Unemployment claims surge as states await federal guidance
Some states, such as New York, have encouraged applications for the new benefits made available by stimulus legislation
More than 6.64 million workers filed initial claims for unemployment insurance in the week ending March 28, exceeding the 3.3 million who filed claims a week earlier, the Labor Department reported Thursday.
The record-setting filings in the most recent two weeks as the COVID-19 pandemic forces the shutdown of many businesses may nevertheless not be an accurate reflection of the depth of the employment problem as states provide different guidance on the benefits available.
“Similar to last week’s unemployment claims numbers, today’s report reflects the sacrifices American workers are making for their families, neighbors, and country in order to ‘slow the spread,'” Labor Secretary Eugene Scalia said in a statement. “The Administration continues to act quickly to address this impact on American workers.”
Some states, such as New York, have encouraged applications for the new benefits made available by the more than $2 trillion economic rescue (PL 116-136) enacted March 27 while other states still post guidance that does not reflect changes.
New York’s Department of Labor is alerting the newly unemployed to the possibility of 39 weeks of benefits with an additional benefit of $600 a week. It is accepting applications now for the benefits.
“The site is so deluged that it keeps crashing, because you literally have hundreds of thousands of people at any time trying to get on the site,” New York Gov. Andrew Cuomo said at a March 31 press conference.
State officials said that call volume, normally about 50,000 daily, had reached 1.2 million the day before and 7.8 million the previous week.
Florida, by contrast, has posted guidance that does not reflect enhanced benefits offered by the economic rescue bill. It refers to unemployment using its preferred term, reemployment assistance.
“You can file an application to determine the possibility of receiving Reemployment Assistance benefits,” the Florida Department of Economic Opportunity says, in its posted guidance on COVID-19. “However, self-employed individuals generally do not pay Unemployment Insurance taxes and are not eligible for benefits.”
The economic rescue package enacted last week includes many self-employed in the unemployment insurance benefits.
The association that represents state unemployment agencies in Washington referred to the importance of obtaining guidance from the Labor Department on how to implement the new benefits.
“States have been reviewing the new unemployment insurance options included in the CARES Act and once provided with further instructions from the federal government, will work to implement them as quickly and efficiently as possible,” the National Association of State Workforce Agencies said in a March 30 statement, using the acronym for the economic rescue legislation.
The Labor Department held a conference call on Wednesday at which Scalia and presidential adviser Ivanka Trump spoke about a new regulation that will govern paid sick leave and paid family and medical leave provisions of earlier coronavirus legislation (PL 116-127).

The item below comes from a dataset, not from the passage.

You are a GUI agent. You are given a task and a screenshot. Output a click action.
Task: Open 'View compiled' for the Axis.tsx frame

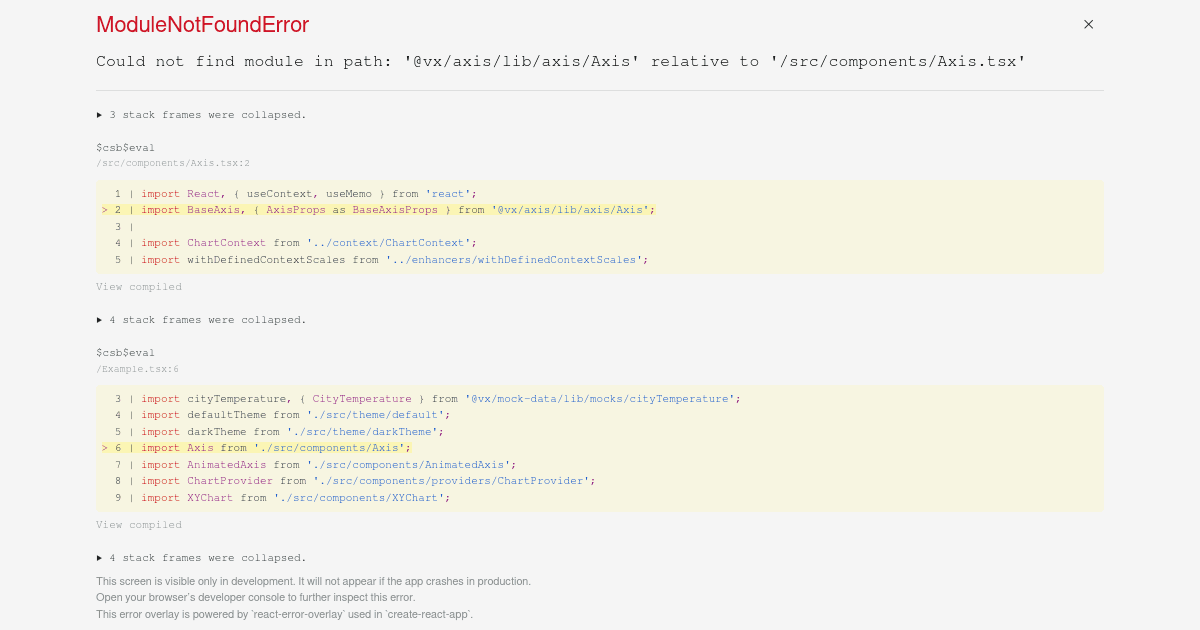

But neither took questions from reporters.
The department has provided some guidance on flexibility that states have to adjust unemployment eligibility based on the COVID-19 emergency. For instance, states may pay benefits if an individual is quarantined but expects to return to work or a worker leaves the job due to risk of infection or to care for a family member.
A senior Labor Department official, speaking on background, said that officials are working on guidance for state agencies that must administer the new unemployment benefits but did not provide a timeline for release.
Others states also report a surge in queries.
Francisco Gamez, a spokesman for the Texas Workforce Commission, said in an email that in the last 18 days, the agency had helped more than half a million people file for unemployment benefits, compared to 700,000 claims in all of 2019.
“We are expanding both our technological and staff capabilities to meet our current needs. We have extended our hours of operation and are open Saturdays. We are hiring new staff,” Gamez said. “We are committed to helping every single Texan in need.”
California’s Employment Development Department also reported a surge in benefit queries. For the week ending March 21, the agency processed 186,809 unemployment claims, roughly three times the level of the prior weeks.
“The EDD has reviewed the federal CARES Act and like all other states, we are currently awaiting further guidance from US Department of Labor (DOL) in order to implement the various provisions,” a spokesperson said earlier this week. “That includes all of the parameters needed to establish a new 13-week extension of benefits paid for by the federal government when someone exhausts their regular UI claim during an established timeline.”
“In addition, the Pandemic Unemployment Assistance is a brand new program. EDD is working with deliberate speed to stand up this new program and the other new provisions to serve unemployed Californians,” the spokesman said, in an e-mailed statement.